Mercoledì, 22 Settembre 2021
Economia

I pregiudizi delle famiglie dietro la mancanza di tecnici: «Mio figlio non farà l’operaio»

Il manifatturiero piacentino non trova operai e tecnici. Groppi (Confindustria): «Ancora troppo diffuso il concetto del “Studia altrimenti finisci a lavorare”, il talento manuale non viene stimolato dalle famiglie». Trespidi: «Troppa attenzione alla cultura umanistica e liceale»

Altro che paura per lo sblocco dei licenziamenti. Il settore manifatturiero piacentino, come già emerso nelle scorse settimane, ha un disperato bisogno di operai e tecnici specializzati. Le aziende del territorio devono coprire diversi profili e offrono contratti a tempo indeterminato che rimangono non compilati per mancanza delle adeguate competenze. Confindustria Piacenza, ospite di un incontro in commissione 4 a Palazzo Mercanti, è tornata sull’argomento per discuterne con i consiglieri comunali.

«Il tema della ricerca di tecnici e laureati nel settore manifatturiero rimane centrale – ha spiegato il presidente dell’associazione Francesco Rolleri -. Una cosa sulla quale dobbiamo impegnarci in questi anni è aumentare l’appeal dei nostri istituti tecnici presso i giovanissimi e in particolare verso le ragazze, con strutture all’avanguardia e laboratori all’altezza». «Non manca il numero di teste disponibili nel territorio – è la precisazione del direttore Luca Groppi -. È la loro competenza il problema. Il mondo della fabbrica non è quello “brutto sporco e cattivo” che si pensa. Chi dispone una capacità tecnica viene riconosciuto. Ma il talento manuale non viene stimolato dalle famiglie. Il concetto “studia altrimenti vai a lavorare” ha un peso negativo ed è ancora troppo diffuso. Soprattutto per il genere femminile: fare il disegnatore tecnico in un’azienda non credo che sia un’attività così negativa per una donna».

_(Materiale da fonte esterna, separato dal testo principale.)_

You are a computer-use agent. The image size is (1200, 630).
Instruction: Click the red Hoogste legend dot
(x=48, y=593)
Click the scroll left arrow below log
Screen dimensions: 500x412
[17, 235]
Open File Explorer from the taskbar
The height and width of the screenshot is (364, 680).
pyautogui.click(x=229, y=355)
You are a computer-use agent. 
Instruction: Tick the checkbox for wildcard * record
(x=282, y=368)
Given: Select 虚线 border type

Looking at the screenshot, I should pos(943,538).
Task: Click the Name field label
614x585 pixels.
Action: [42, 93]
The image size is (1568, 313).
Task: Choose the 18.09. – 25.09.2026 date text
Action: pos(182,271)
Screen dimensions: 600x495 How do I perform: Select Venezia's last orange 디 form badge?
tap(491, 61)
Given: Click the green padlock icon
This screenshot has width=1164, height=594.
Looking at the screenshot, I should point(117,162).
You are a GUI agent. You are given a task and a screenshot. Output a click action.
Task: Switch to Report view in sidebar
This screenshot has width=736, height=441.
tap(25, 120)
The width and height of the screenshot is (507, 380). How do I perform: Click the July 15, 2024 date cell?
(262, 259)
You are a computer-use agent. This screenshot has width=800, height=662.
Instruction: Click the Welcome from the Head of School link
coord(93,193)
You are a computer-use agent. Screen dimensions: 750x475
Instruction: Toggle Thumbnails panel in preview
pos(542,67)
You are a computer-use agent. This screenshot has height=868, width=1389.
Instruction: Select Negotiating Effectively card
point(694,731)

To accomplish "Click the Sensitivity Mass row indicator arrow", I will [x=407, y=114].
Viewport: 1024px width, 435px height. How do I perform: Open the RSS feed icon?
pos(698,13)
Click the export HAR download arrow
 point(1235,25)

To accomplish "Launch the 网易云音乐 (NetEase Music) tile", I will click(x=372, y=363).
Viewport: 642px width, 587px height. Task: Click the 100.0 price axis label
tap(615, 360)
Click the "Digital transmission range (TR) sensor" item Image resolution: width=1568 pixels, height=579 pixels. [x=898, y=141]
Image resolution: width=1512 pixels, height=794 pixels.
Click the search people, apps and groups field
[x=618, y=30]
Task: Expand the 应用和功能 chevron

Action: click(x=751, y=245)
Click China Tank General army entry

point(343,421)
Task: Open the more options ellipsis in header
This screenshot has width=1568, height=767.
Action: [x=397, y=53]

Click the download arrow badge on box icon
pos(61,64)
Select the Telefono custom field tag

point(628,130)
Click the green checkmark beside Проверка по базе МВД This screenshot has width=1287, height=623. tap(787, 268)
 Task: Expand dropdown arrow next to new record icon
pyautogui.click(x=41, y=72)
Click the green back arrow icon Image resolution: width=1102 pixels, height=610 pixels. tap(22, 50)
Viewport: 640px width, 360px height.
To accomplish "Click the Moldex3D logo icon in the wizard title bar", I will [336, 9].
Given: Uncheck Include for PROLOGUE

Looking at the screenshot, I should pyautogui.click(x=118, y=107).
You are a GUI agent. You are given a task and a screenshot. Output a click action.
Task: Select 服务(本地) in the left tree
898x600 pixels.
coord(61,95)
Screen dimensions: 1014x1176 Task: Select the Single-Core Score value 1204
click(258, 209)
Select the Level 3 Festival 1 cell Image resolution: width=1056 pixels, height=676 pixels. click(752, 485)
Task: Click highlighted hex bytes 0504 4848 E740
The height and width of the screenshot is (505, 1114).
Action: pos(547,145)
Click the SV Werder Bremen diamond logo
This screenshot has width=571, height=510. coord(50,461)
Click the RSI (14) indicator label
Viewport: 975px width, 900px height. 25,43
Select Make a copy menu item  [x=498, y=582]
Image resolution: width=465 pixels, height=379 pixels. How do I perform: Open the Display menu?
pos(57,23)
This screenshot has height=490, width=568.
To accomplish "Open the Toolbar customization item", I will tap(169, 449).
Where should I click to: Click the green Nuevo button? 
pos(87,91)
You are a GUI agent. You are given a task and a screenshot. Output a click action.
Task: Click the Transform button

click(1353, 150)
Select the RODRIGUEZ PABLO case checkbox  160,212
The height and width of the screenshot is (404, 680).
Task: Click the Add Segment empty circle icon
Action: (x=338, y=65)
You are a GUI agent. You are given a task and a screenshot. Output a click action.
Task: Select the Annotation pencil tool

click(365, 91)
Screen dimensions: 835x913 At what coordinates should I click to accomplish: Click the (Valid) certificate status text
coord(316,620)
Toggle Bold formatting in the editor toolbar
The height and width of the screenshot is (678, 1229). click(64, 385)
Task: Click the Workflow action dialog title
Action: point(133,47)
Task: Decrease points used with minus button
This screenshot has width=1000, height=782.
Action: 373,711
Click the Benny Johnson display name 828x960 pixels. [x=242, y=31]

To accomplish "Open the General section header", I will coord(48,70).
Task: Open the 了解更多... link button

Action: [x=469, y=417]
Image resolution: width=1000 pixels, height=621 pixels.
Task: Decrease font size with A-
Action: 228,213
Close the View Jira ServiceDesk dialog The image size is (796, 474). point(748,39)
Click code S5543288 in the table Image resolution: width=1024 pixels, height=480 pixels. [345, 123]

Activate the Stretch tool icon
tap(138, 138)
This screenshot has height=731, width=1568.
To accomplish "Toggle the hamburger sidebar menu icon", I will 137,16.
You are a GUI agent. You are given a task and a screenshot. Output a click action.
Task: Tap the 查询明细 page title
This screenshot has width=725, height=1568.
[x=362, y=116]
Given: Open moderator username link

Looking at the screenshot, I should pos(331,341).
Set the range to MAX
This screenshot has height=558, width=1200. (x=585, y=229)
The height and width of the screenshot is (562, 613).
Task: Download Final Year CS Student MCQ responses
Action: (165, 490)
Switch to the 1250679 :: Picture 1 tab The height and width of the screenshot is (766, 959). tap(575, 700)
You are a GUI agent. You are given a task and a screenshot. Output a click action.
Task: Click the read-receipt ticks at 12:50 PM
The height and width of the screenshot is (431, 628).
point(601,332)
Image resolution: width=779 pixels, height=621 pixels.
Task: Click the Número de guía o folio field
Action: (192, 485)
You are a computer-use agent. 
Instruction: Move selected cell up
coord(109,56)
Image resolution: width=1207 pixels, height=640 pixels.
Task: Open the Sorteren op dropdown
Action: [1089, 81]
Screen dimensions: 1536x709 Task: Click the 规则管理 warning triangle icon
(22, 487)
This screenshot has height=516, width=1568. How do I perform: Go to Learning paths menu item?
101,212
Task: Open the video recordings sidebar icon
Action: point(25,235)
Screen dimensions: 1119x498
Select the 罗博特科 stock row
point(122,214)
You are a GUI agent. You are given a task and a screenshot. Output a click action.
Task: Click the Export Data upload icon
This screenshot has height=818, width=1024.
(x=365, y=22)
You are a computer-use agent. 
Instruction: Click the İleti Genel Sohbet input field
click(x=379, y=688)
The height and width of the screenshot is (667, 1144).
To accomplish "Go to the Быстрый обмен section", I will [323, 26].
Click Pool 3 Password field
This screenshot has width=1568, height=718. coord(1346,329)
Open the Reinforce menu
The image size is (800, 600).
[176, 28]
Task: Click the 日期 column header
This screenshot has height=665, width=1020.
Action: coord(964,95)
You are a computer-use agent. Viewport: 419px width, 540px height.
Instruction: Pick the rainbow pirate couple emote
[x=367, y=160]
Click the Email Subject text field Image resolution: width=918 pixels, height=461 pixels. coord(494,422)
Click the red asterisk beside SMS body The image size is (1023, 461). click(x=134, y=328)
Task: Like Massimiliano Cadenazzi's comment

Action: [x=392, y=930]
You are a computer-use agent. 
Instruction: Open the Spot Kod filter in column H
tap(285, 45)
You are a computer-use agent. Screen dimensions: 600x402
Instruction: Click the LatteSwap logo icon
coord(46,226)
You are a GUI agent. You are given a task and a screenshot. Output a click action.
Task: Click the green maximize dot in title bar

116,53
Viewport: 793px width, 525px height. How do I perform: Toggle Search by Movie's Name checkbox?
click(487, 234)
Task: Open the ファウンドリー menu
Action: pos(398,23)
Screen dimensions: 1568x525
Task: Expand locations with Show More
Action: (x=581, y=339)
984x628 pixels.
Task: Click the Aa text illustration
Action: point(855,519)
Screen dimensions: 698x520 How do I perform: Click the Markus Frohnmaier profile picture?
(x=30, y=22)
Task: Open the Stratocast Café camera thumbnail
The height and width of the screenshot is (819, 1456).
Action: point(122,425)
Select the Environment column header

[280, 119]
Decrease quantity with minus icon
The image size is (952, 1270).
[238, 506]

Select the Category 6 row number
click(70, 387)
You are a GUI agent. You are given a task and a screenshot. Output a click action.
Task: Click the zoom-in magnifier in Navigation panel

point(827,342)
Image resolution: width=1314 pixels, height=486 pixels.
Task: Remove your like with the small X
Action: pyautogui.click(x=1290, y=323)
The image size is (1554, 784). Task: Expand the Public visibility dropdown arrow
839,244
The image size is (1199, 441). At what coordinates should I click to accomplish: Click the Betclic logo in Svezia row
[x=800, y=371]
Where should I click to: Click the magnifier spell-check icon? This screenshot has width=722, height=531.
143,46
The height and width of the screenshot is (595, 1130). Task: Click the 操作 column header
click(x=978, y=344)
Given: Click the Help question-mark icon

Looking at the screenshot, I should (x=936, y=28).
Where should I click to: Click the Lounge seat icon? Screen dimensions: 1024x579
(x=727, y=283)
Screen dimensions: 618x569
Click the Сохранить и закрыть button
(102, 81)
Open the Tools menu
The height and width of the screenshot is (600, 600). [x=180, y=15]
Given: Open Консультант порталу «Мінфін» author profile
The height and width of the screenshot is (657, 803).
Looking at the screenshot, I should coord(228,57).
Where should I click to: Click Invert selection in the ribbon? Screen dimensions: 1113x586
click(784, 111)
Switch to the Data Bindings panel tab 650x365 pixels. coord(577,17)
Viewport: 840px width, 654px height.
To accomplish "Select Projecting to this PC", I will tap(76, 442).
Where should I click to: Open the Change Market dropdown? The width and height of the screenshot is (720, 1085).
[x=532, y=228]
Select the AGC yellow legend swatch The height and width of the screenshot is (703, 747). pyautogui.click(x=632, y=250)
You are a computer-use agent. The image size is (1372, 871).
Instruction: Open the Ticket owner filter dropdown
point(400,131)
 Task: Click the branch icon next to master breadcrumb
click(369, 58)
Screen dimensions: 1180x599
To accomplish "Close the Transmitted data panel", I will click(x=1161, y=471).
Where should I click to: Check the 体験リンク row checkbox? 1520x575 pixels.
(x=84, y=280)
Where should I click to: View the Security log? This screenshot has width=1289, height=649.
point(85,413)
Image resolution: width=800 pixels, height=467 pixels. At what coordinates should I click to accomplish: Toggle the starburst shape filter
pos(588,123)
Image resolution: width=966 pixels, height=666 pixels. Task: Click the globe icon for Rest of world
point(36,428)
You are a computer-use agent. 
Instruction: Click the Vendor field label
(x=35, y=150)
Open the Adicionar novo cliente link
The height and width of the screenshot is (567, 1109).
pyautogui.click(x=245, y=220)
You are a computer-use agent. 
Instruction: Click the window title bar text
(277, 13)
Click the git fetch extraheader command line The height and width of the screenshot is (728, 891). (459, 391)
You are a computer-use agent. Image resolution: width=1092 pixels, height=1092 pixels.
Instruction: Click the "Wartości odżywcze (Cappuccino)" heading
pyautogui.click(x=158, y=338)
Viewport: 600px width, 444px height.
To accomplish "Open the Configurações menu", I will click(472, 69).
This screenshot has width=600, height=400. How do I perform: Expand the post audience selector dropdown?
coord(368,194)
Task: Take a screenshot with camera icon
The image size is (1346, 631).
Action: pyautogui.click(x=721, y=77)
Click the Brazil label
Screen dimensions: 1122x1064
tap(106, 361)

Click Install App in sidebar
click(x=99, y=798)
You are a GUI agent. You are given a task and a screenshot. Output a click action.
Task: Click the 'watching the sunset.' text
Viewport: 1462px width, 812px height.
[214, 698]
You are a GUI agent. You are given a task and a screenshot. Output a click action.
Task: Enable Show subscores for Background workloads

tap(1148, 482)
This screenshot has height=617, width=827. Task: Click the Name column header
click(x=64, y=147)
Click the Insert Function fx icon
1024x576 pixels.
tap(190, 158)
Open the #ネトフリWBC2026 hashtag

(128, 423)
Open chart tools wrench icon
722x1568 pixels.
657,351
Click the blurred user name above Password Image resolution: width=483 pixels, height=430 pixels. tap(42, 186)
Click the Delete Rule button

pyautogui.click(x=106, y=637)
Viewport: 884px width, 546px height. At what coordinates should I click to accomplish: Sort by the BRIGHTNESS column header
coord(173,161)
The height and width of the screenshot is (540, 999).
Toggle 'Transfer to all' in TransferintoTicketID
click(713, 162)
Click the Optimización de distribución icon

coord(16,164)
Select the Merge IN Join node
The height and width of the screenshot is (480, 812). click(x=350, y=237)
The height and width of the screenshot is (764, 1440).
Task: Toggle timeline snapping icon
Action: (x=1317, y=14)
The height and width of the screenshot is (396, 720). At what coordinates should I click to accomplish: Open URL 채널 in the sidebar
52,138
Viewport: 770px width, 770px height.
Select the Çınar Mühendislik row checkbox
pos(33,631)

«Mi colpisce questa mancanza di manodopera – è il commento del consigliere Michele Giardino (Misto) - nel territorio. C’è un capitale voglioso di espandersi e bisogno di lanciare appelli tramite i media per chiedere ai giovani di impegnarsi nel settore tecnico». «C’è un deficit – ha detto Massimo Trespidi (Liberi), docente al liceo Colombini - da parte dei genitori nel momento della scelta delle superiori. È un problema che viene da lontano, da quando si è deciso di seguire la “riforma Gentile”, ovvero da quando è stata ritenuta l’educazione umanistica e liceale migliore per formare l’élite del Paese. Ma la realtà poi ci dice anche altro: abbiamo tanti liceali che non finiscono la scuola e rimangono con niente in mano, altri che non vanno all’università». «Si sente – ha aggiunto Antonio Levoni (Liberali) - da tanti genitori dire: “Al me fiò al farà mai l’operaio”. Eppure ci sono operai specializzati che guadagnano tanto e avvocati che fanno la fame».